First, I must apologize because this post is a backtrack. I have wanted to write about Goliath's graduation from preschool, but it's been nearly 2 weeks since it happened. Part of me is sad and I feel like maybe if I don't write about it, it won't be true; and part of me wanted a picture to go with the post and I can never download them off the camera. I've been waiting for help.

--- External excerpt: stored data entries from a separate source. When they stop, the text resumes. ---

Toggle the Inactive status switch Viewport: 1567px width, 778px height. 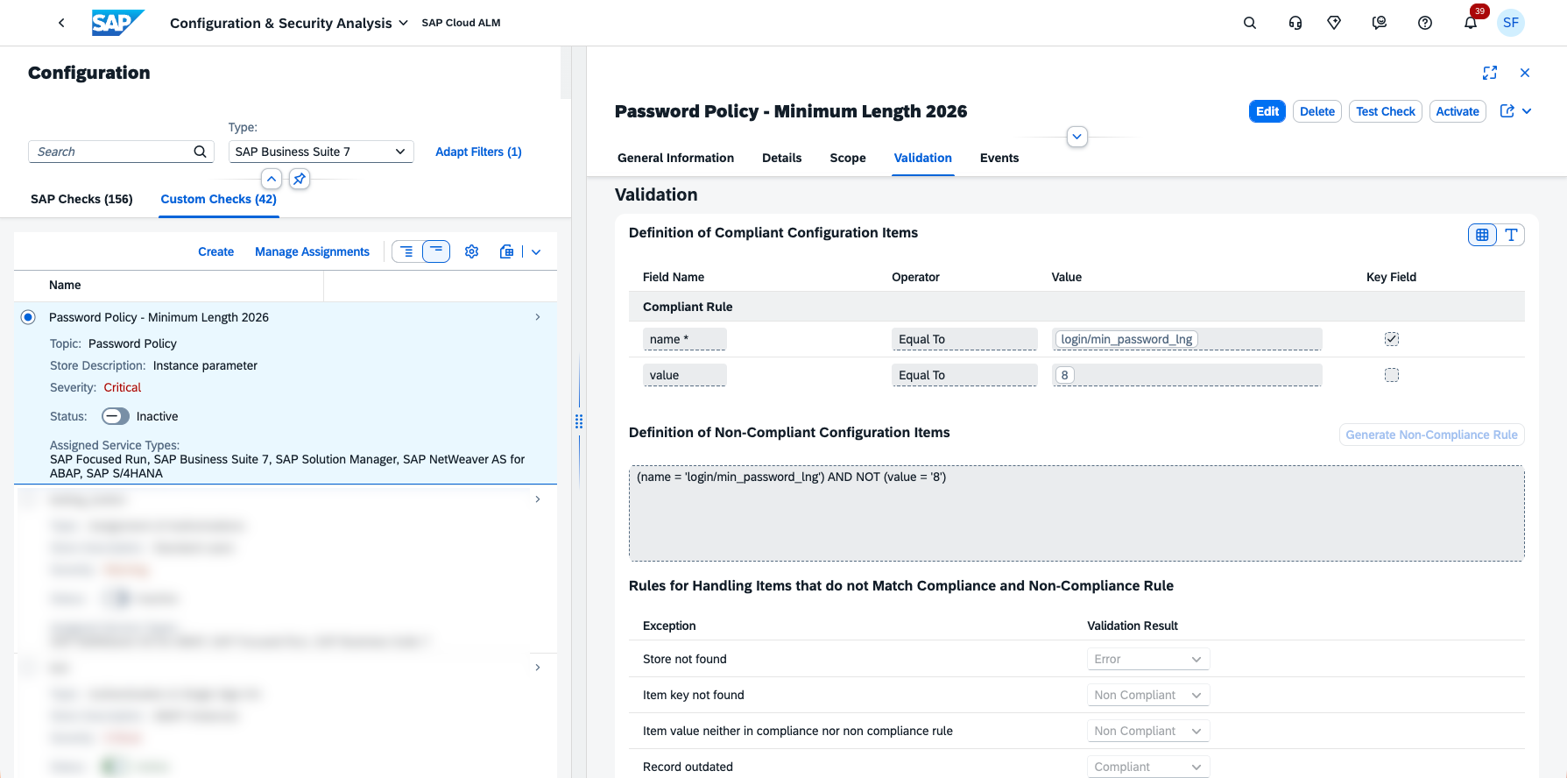(x=116, y=416)
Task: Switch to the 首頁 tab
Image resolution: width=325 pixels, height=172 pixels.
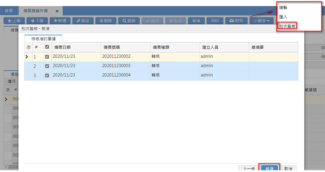Action: pyautogui.click(x=9, y=11)
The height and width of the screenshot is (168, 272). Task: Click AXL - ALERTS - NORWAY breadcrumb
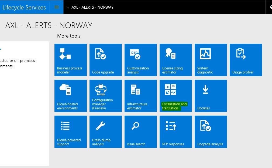tap(92, 7)
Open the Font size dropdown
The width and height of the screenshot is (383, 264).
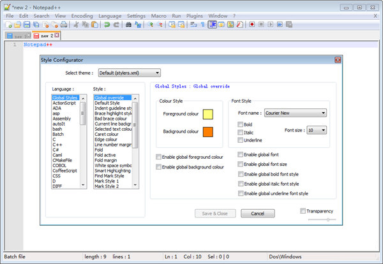click(317, 129)
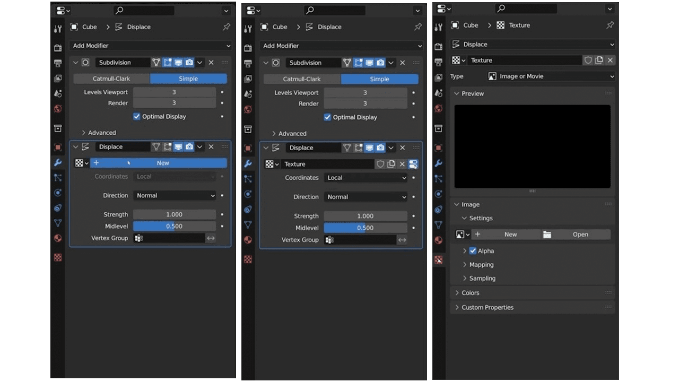Screen dimensions: 679x382
Task: Toggle render camera icon on the middle Subdivision modifier
Action: (x=380, y=63)
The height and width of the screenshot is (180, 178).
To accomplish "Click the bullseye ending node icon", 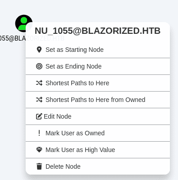I will (x=39, y=66).
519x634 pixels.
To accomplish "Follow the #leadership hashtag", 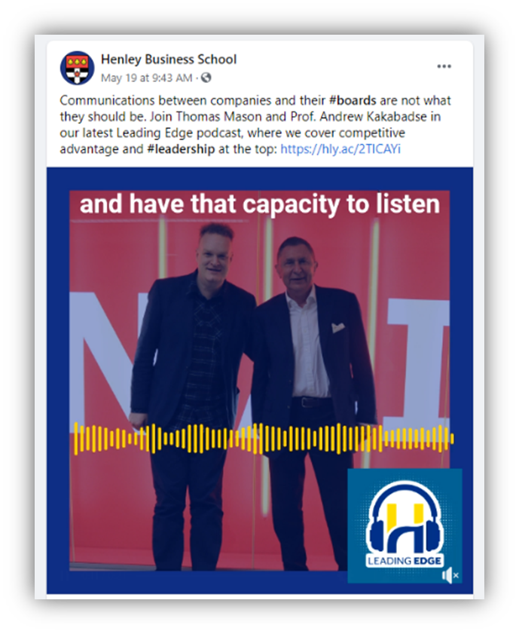I will click(x=181, y=149).
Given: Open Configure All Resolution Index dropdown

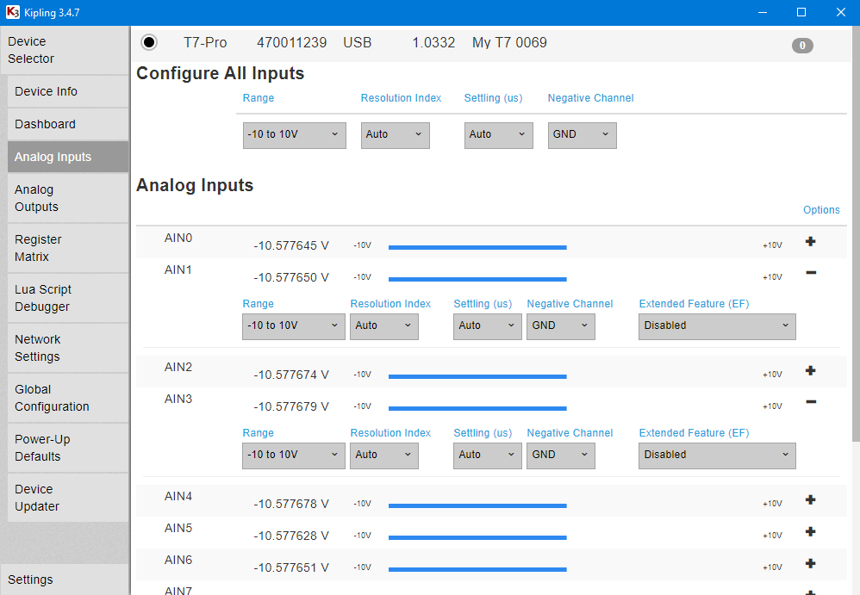Looking at the screenshot, I should pyautogui.click(x=395, y=135).
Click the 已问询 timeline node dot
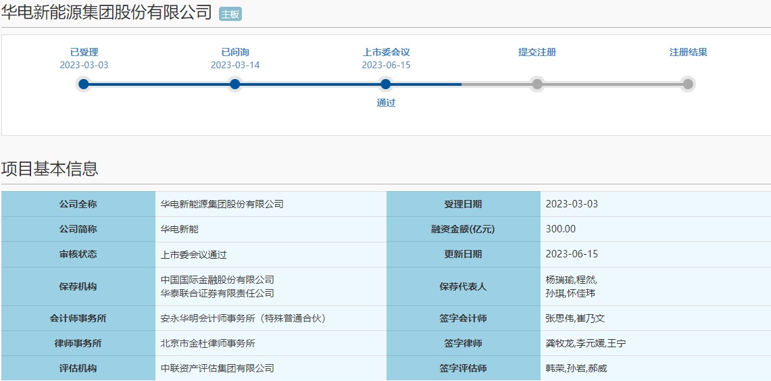 [234, 84]
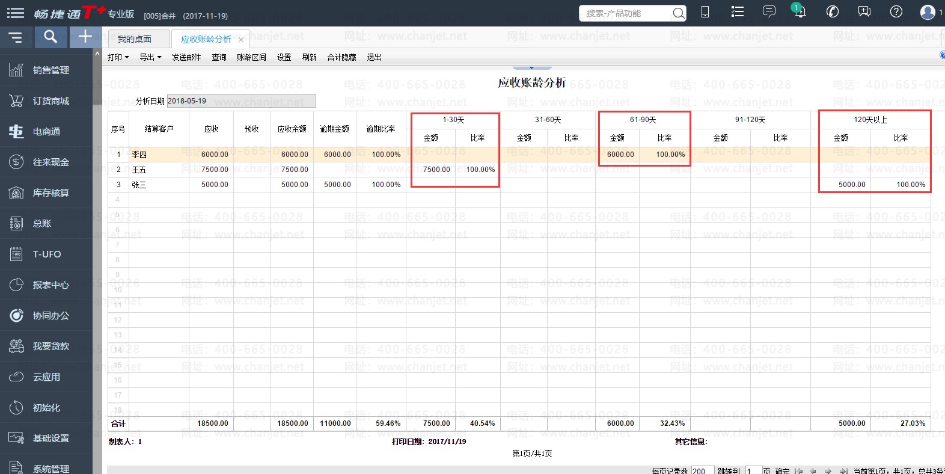Screen dimensions: 945x474
Task: Close the 应收账龄分析 tab
Action: pos(241,40)
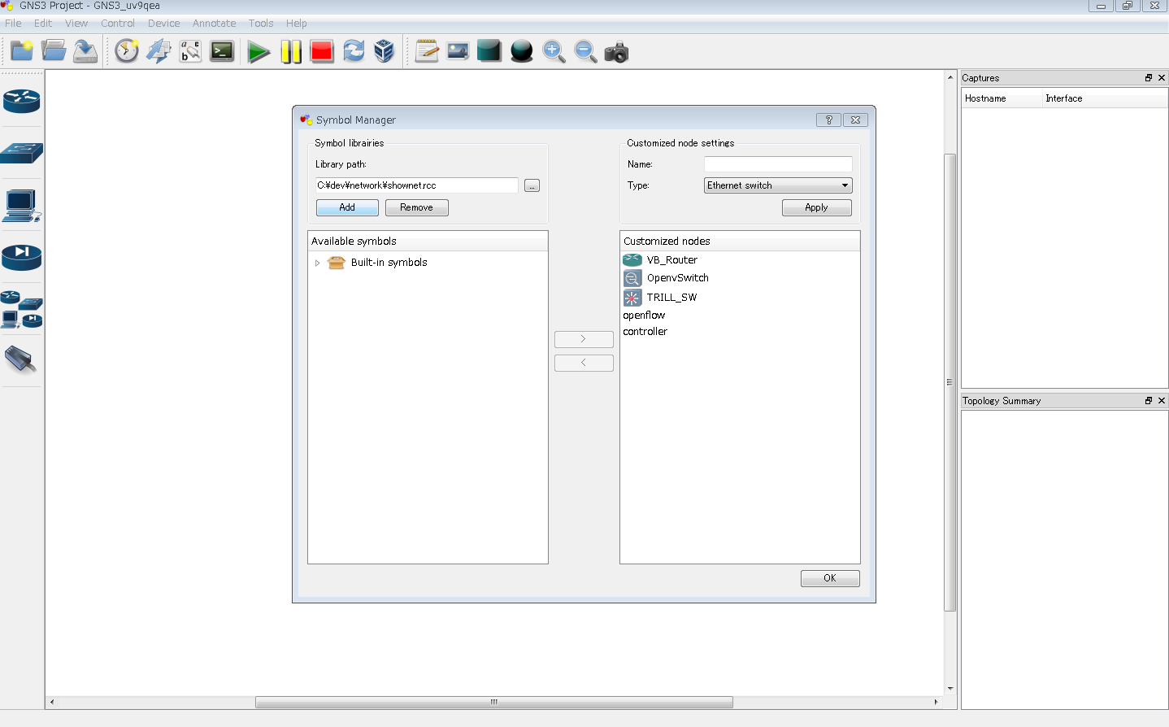Pause all running devices
Image resolution: width=1169 pixels, height=727 pixels.
click(290, 51)
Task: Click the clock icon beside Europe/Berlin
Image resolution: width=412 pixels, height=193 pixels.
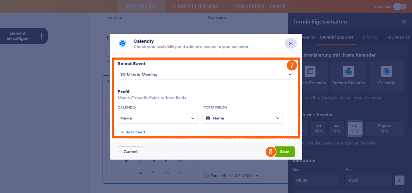Action: tap(206, 176)
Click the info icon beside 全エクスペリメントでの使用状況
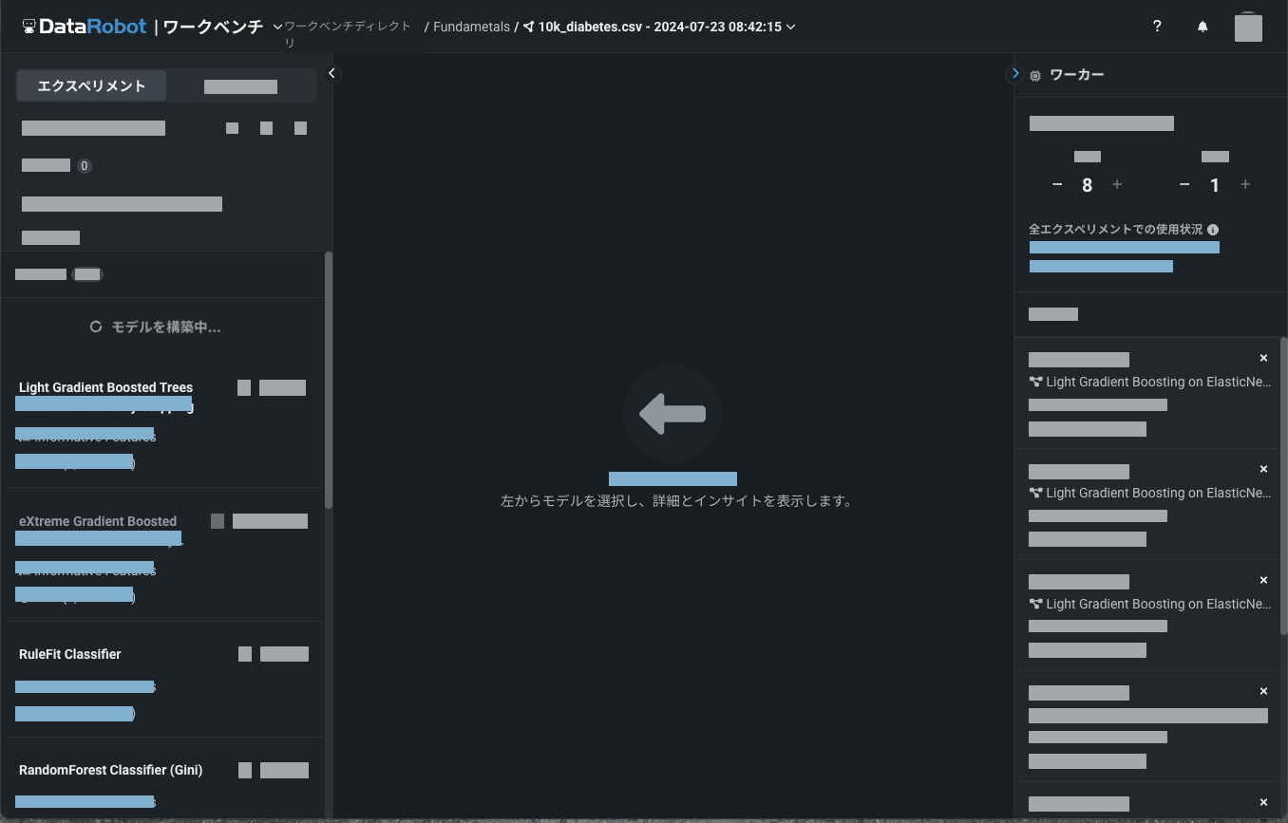This screenshot has height=823, width=1288. click(x=1213, y=230)
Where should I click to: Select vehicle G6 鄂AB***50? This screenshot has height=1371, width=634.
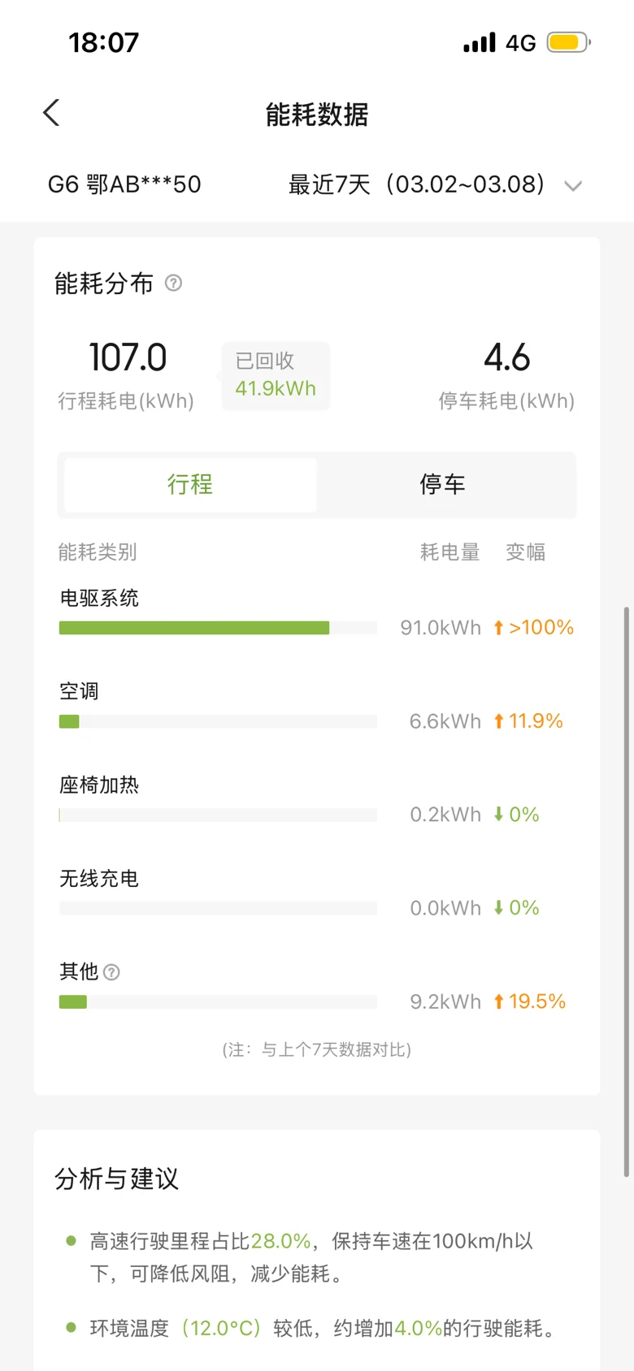point(124,184)
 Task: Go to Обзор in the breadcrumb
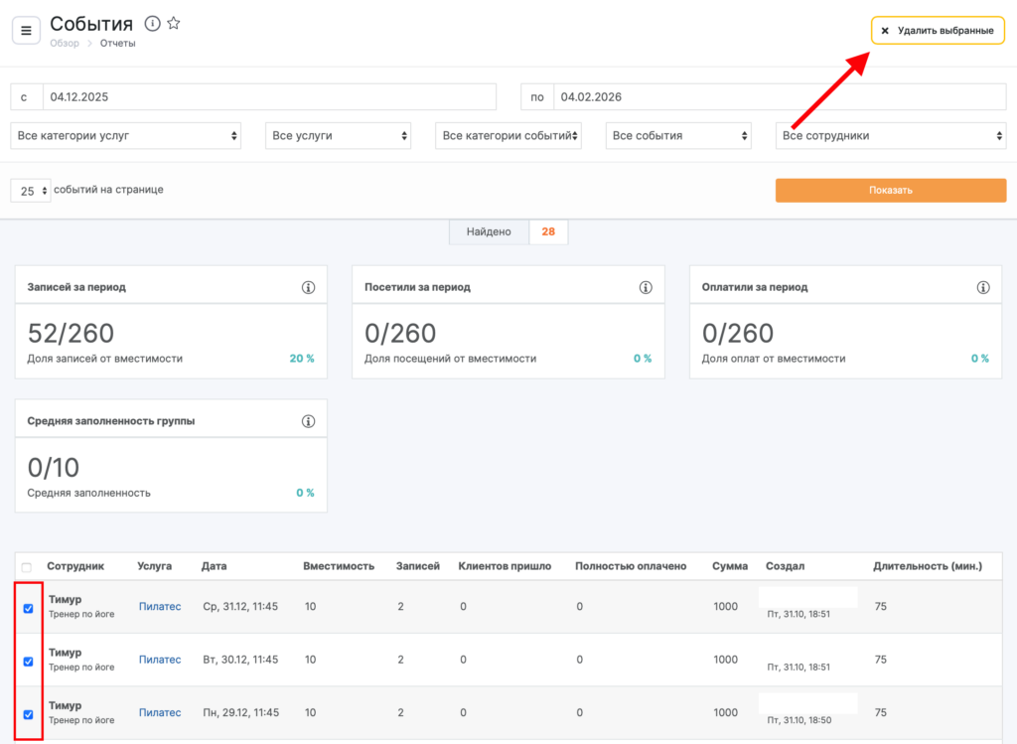point(65,44)
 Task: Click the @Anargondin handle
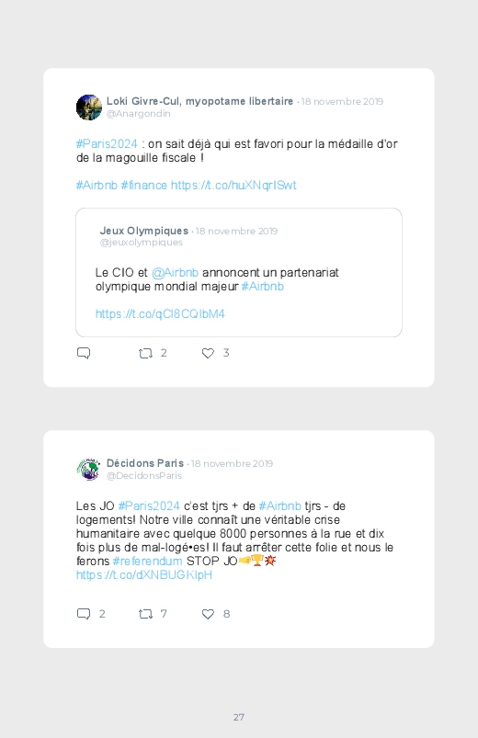139,114
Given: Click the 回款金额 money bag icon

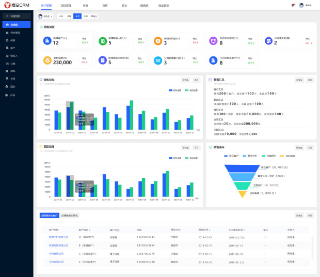Looking at the screenshot, I should pos(47,60).
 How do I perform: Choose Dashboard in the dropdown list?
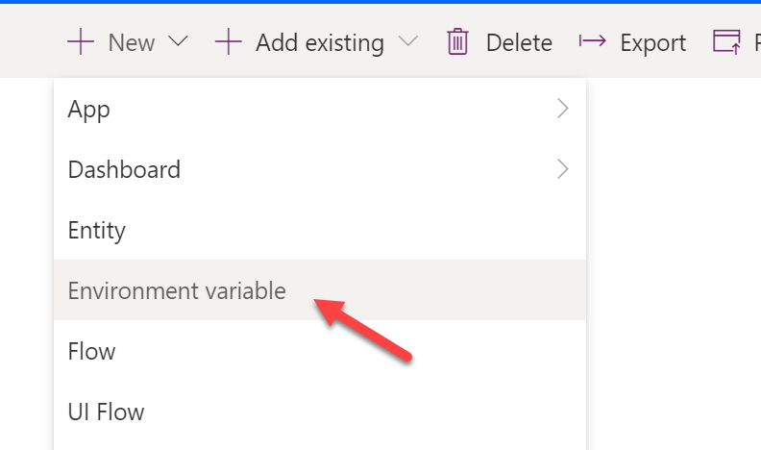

So...two weeks ago a sweet chapter of Goliath's life book came to a close. He has attended preschool since he was 20 months old. This past year has been so much fun to watch him truly blossom socially, mentally, and spiritually. During the graduation ceremony I was thinking about how much he has changed in the past year. It doesn't seem that long ago that I was feeling unconcerned, like I had plenty of time left with him at home. Watching him march in with the other 5-year-olds to receive his preschool "diploma," however, I was panicky...this is IT, and come September, our lives will never be the same. Then, those precious little ones sang a song about how much God loves them. I was in tears (of course), but quietly reassured because I know that my baby will go to kindergarten knowing that he is loved. Loved by his mom and dad, but more importantly...he is loved by God.
He received a Bible of his very own as a graduation gift. He has been very interested in looking at the pictures and reading stories. I pray that as a new chapter of Goliath's life unfolds, he will learn the truths in that book and claim them for his own.